DATA TO EXAMINE:
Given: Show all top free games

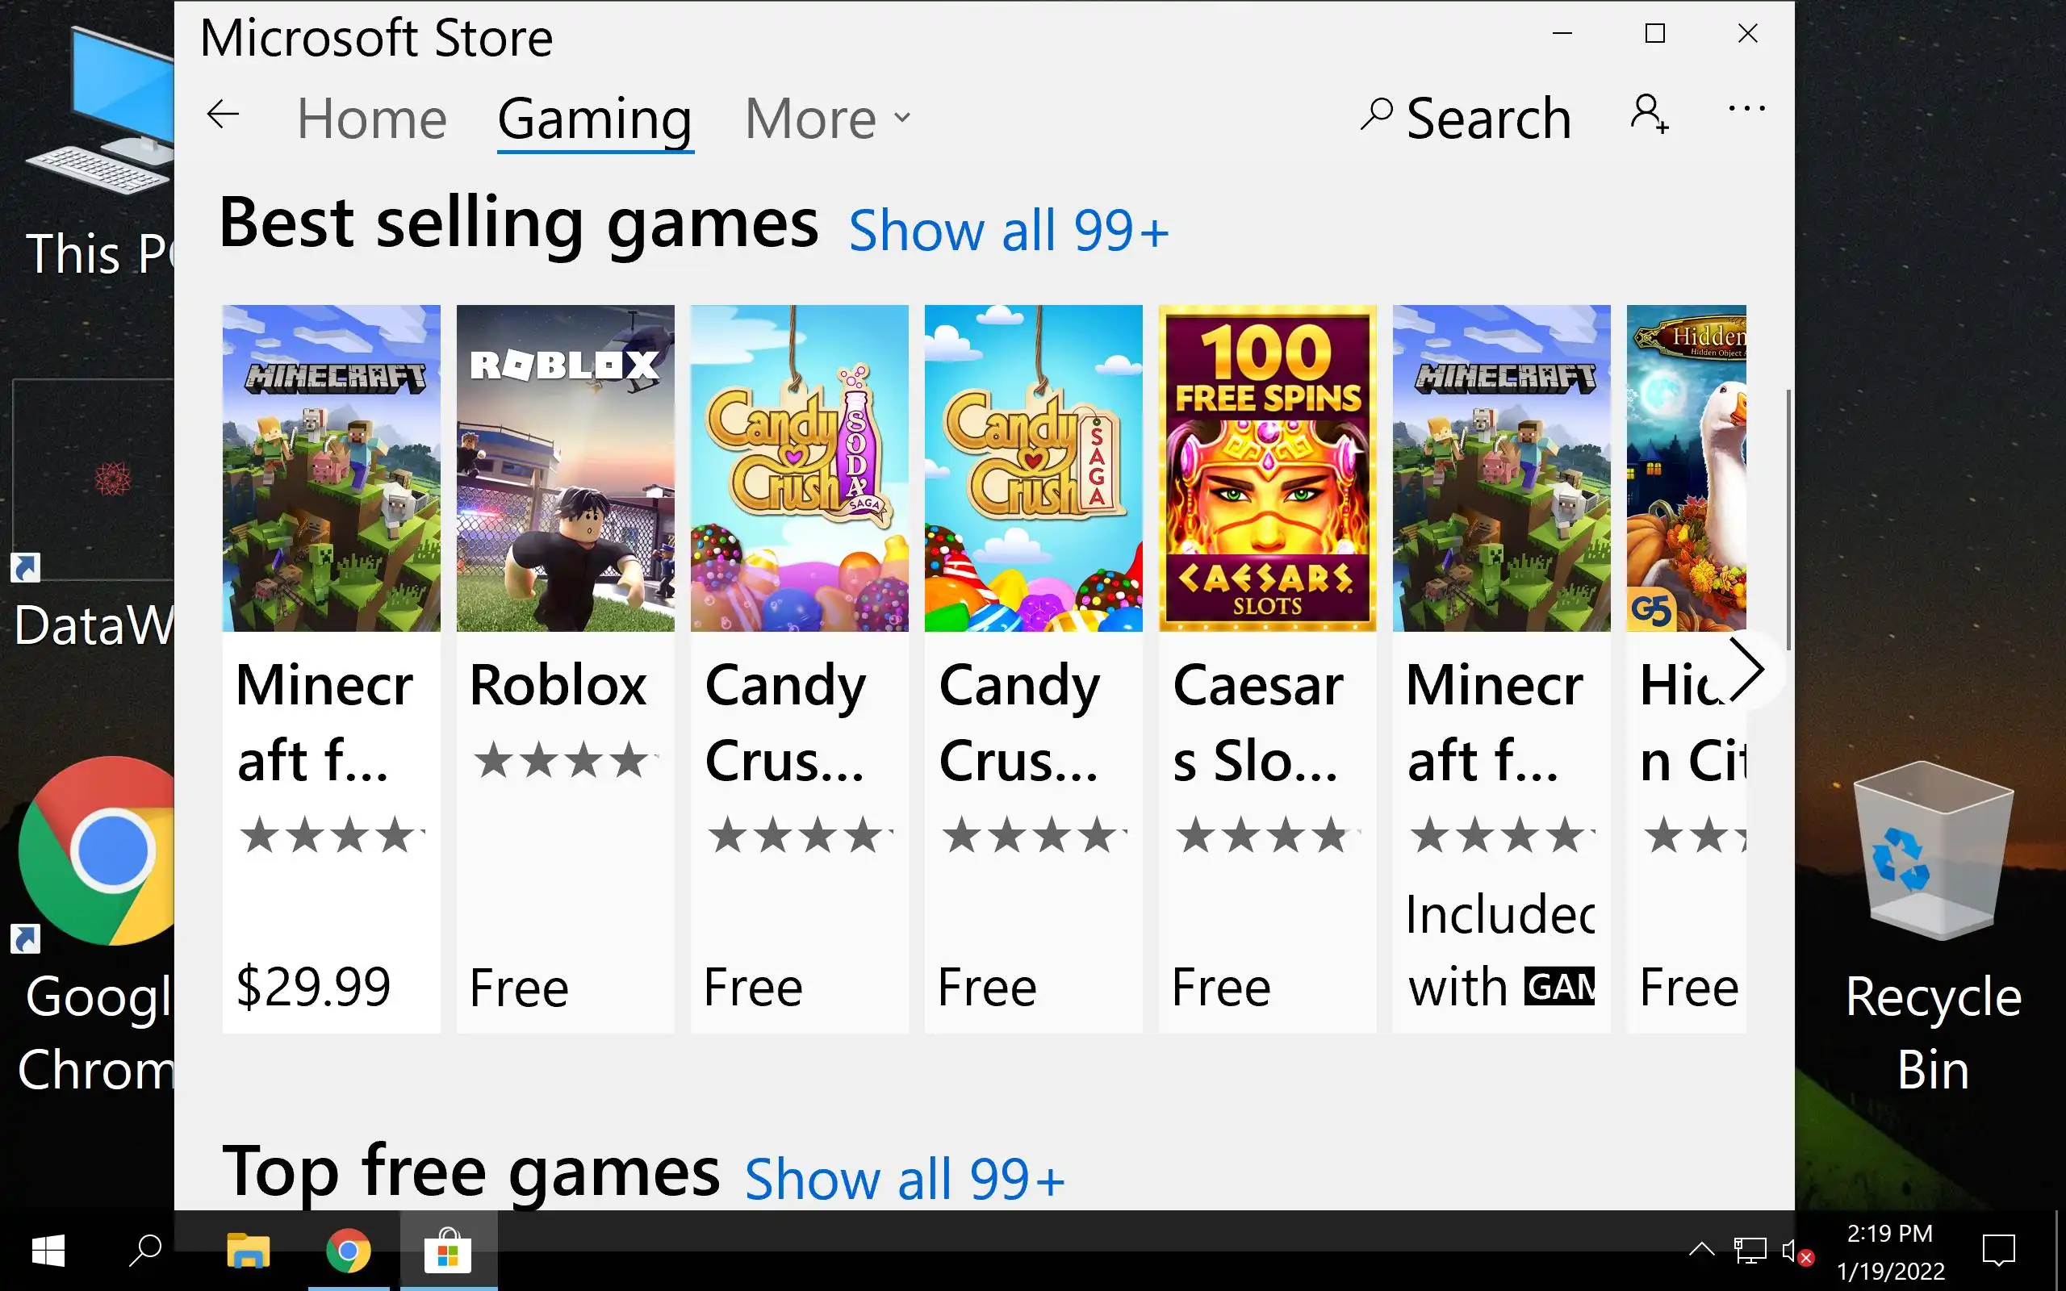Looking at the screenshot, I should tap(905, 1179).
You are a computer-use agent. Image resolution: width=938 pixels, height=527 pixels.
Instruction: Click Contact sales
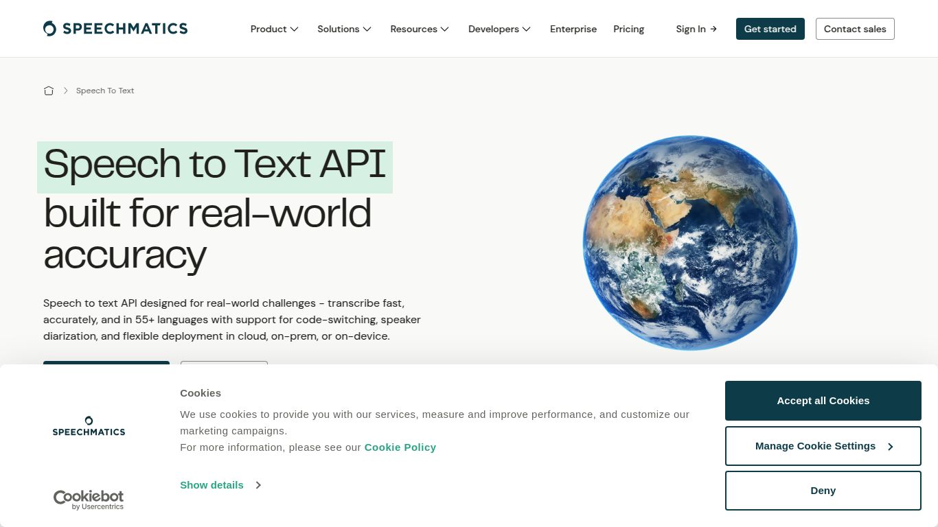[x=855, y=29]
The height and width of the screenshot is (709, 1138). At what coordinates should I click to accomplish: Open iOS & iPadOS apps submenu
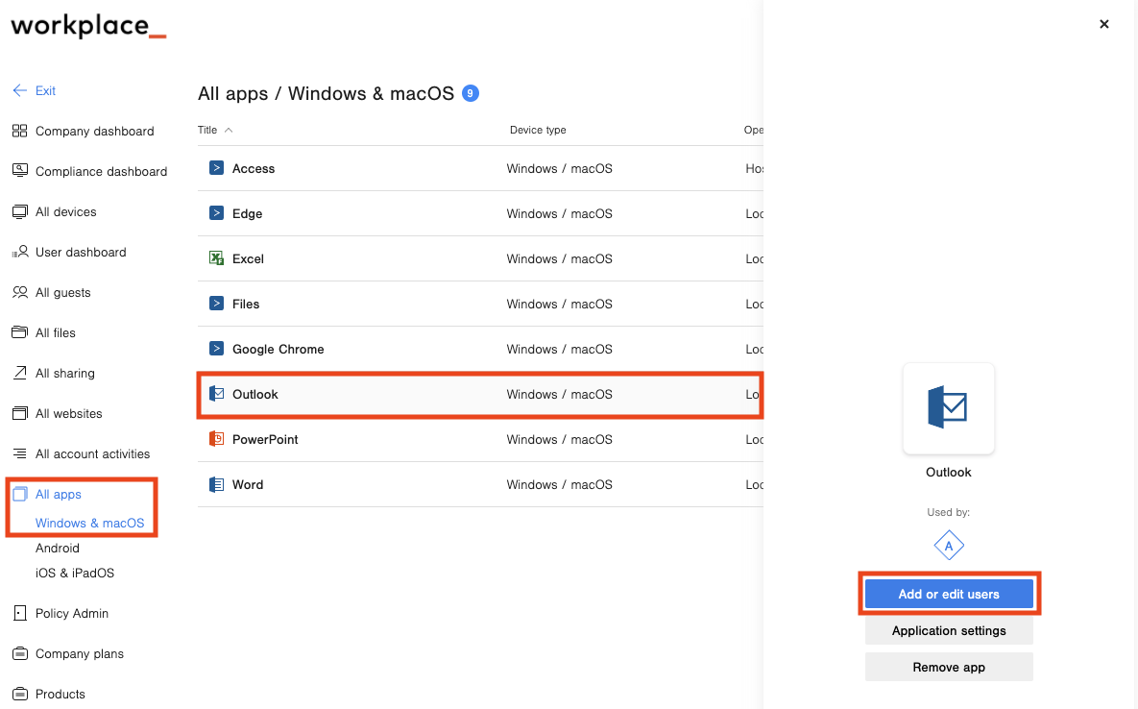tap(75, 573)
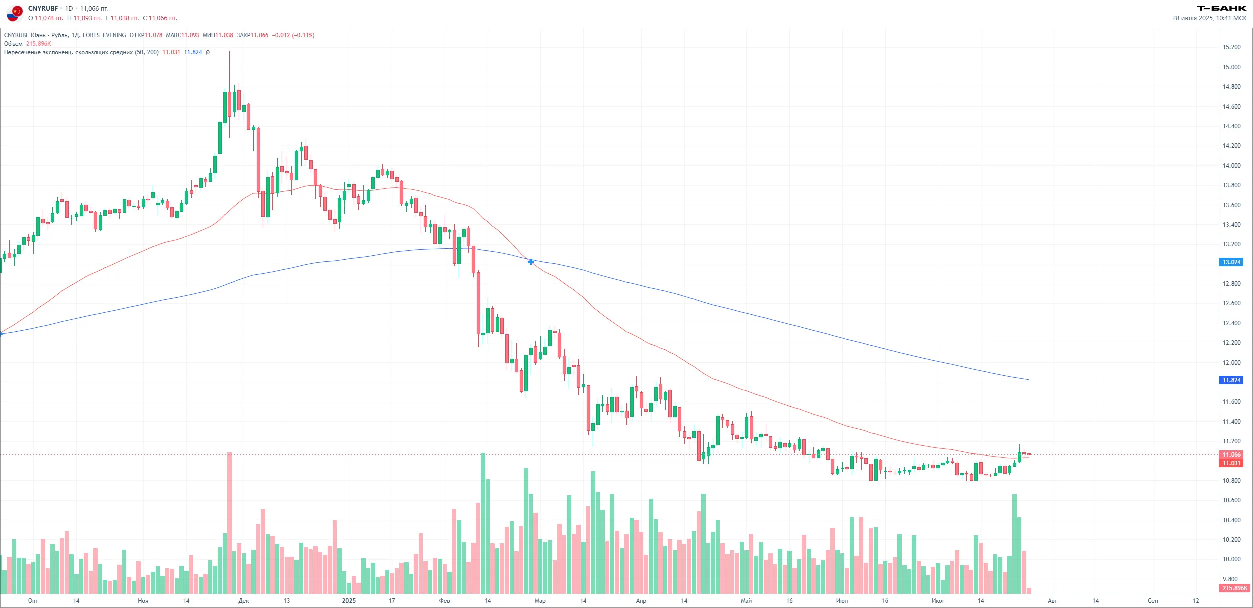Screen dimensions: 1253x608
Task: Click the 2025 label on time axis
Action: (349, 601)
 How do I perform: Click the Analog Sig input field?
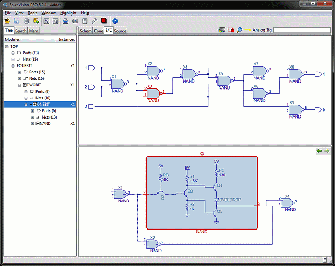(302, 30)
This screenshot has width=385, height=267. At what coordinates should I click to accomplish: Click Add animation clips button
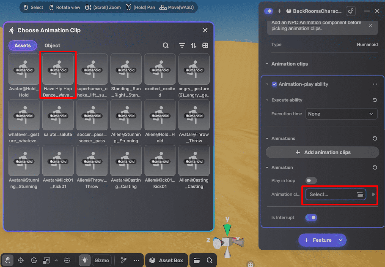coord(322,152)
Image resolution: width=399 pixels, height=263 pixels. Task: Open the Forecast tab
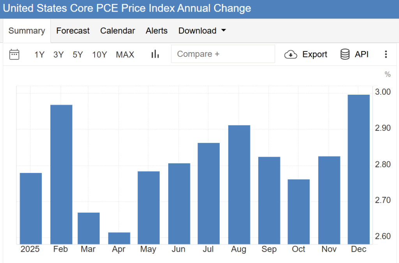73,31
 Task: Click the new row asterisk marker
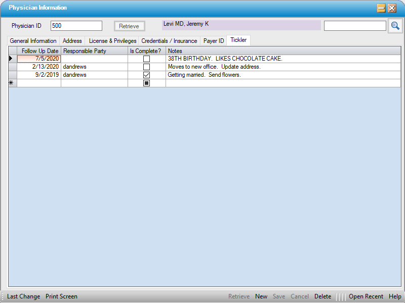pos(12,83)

TRY IT: This task calls for the lines from the line containing "How do I perform: Click" through the end of the listing, set down exactly and only, with pictures omitted.

COMPLETED TASK:
 How do I perform: Click the Analog Sig input field?
(302, 30)
This screenshot has width=385, height=267. At what coordinates should I click to accomplish: Click Add animation clips button
coord(322,152)
Image resolution: width=399 pixels, height=263 pixels. Task: Open the Forecast tab
73,31
 Task: Click the new row asterisk marker
pos(12,83)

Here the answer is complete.